Even coupled with the F-15J force, however, the F-35A is not a perfect fit for the JASDF. In simple terms, the JASDF needs a fighter capable of deterring the PLAAF’s best types with enough technological overmatch to at least partially offset its inevitable numerical disadvantage. This is why Japan was so keen to be allowed to purchase the F-2A2A and why Japan has re-prioritised its own fifth generation technology demonstrator, the Mitsubishi X-2 Shinshin, since the F-2A2A’s production cancellation in 2009. The F-35A will give the JASDF a greatly increased capability against ground targets and ships protected by modern SAM systems, and if tactical datalinks are are properly invested in, can significantly boost the combat capability of the F-15J fleet against large numbers of modern aerial threats.
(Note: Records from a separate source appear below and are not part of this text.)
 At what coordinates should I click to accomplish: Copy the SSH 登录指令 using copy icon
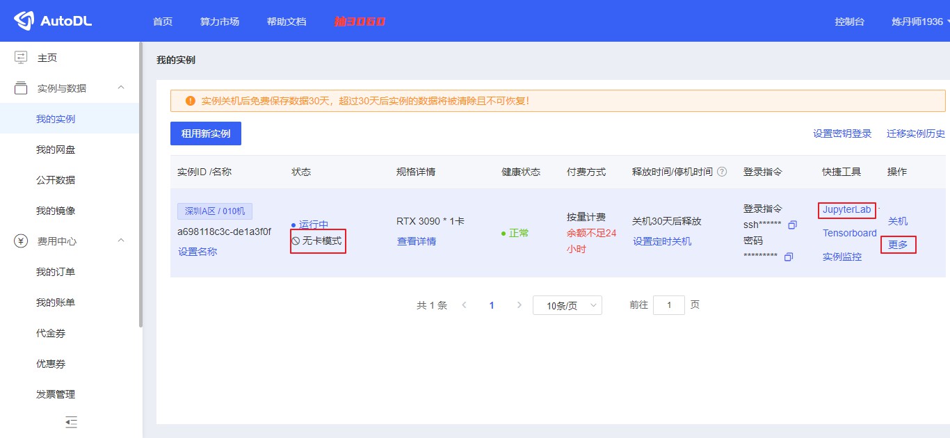[x=791, y=225]
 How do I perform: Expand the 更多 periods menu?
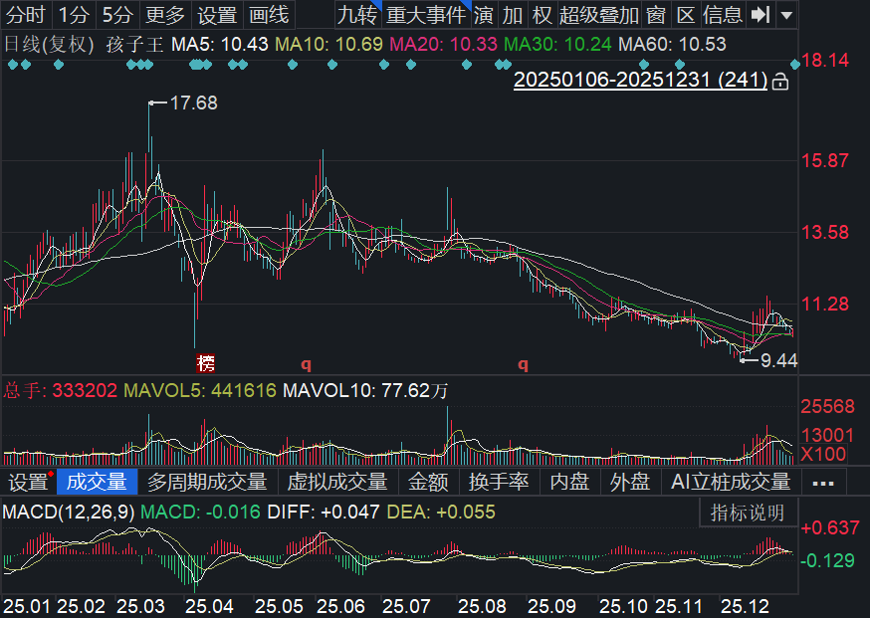(164, 14)

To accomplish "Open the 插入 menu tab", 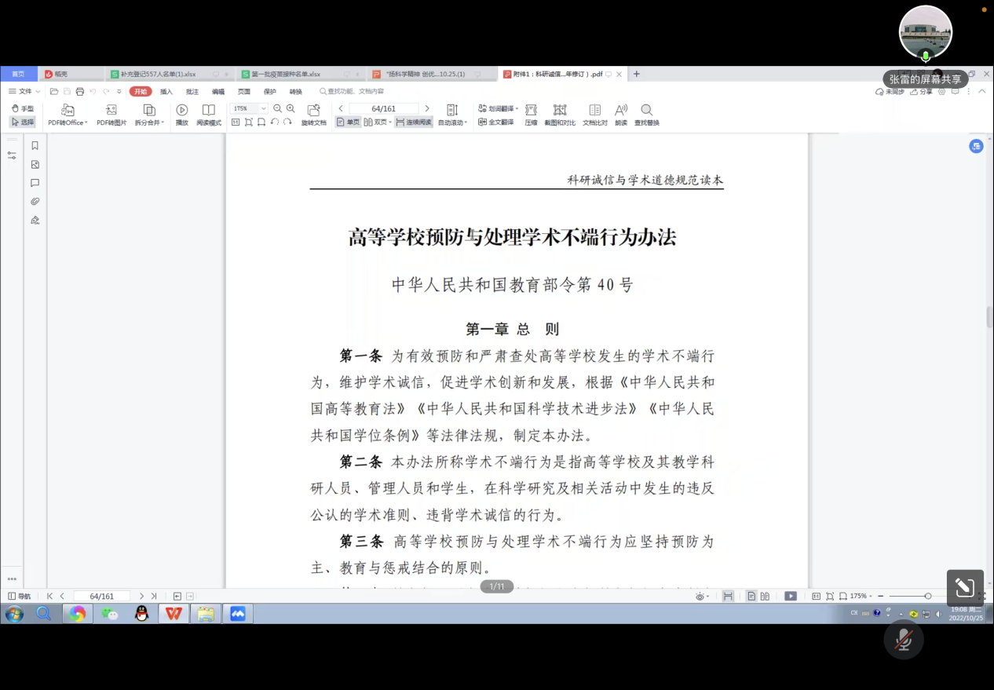I will (x=166, y=91).
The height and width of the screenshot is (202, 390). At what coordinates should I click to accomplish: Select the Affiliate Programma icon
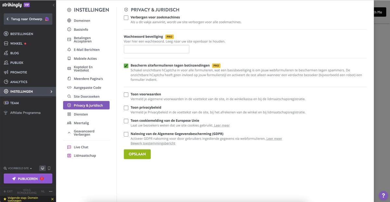click(x=5, y=112)
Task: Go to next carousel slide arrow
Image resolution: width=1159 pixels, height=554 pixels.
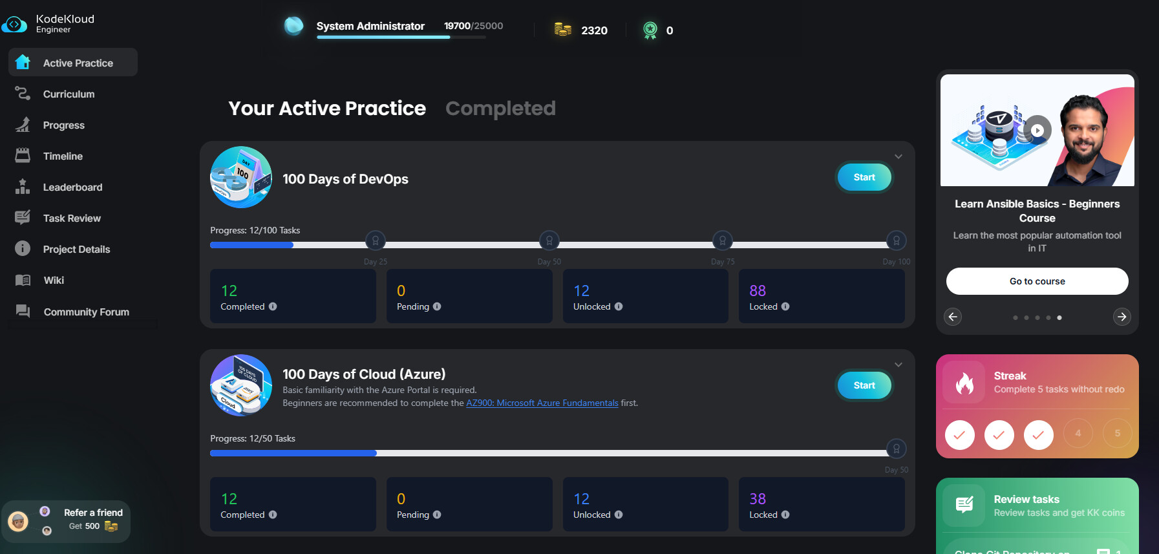Action: click(1122, 317)
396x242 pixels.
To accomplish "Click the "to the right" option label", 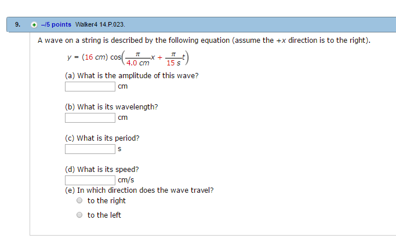I will pos(106,201).
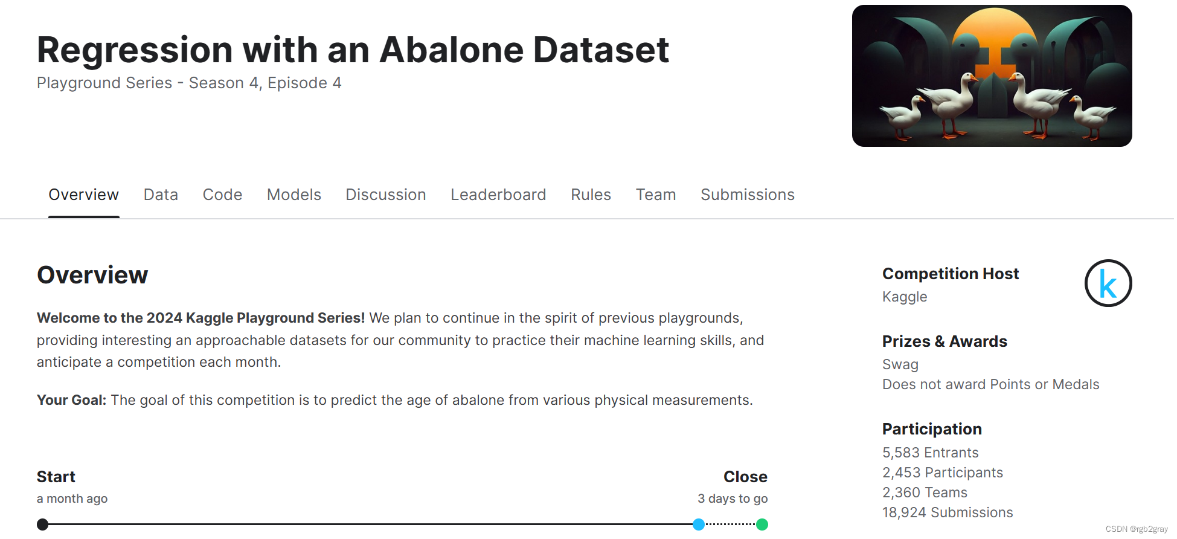This screenshot has height=539, width=1177.
Task: View the Leaderboard tab
Action: [498, 195]
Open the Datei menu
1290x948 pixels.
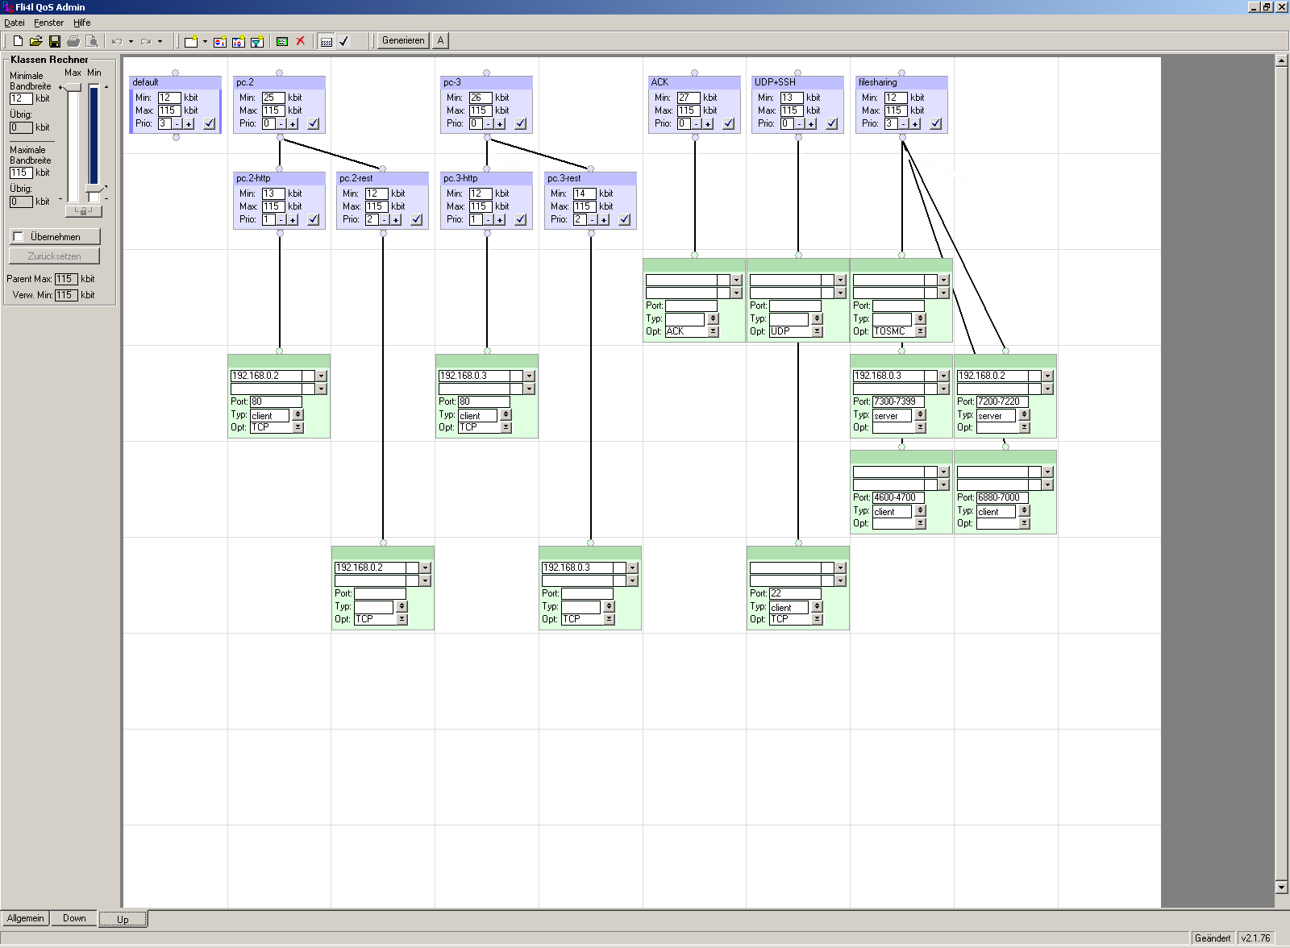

Nevertheless, its limited range on internal fuel and limited missile loadout makes it inefficient in the air defence role except in the comparatively large numbers which Japan is unlikely to be able to afford. Furthermore, as already discussed, the very heavy scramble rates which have become the ‘new normal’ since 2012 are using up the fatigue lives of the JASDF F-15J fleet much faster than planned which will inevitably result in a need to replace or at least augment this core asset by around the late 2020s.
X-2 Shinshin
Therefore, Japan has placed its long term fighter hopes in a fighter derivative of the X-2 Shinshin which first flew in April 2016. The ATD-X programme under which the X-2 has been developed aims to produce a sixth generation fighter tentatively called the F-3 in the late 2020s with an advanced low radar cross section, significant internal weapons payload, advanced airframe-embedded AESA radar, thrust vectoring and super-cruise capabilities. It remains to be seen whether Japan can actually produce such a fighter alone given its one percent of gross domestic product defence spending limit and the many other requirements for finite resources in the country’s armed forces. Yet Japan is actively reaching out to potential international partners for cooperation on engines, airframe design and other aspects of the F-3. Whether Japan succeeds in building the first successful non-US air dominance fighter capable of matching or even surpassing the capabilities of the F-2A2A or not will likely have a huge effect on the balance of airpower in the Asia-Pacific in the 2030s and beyond.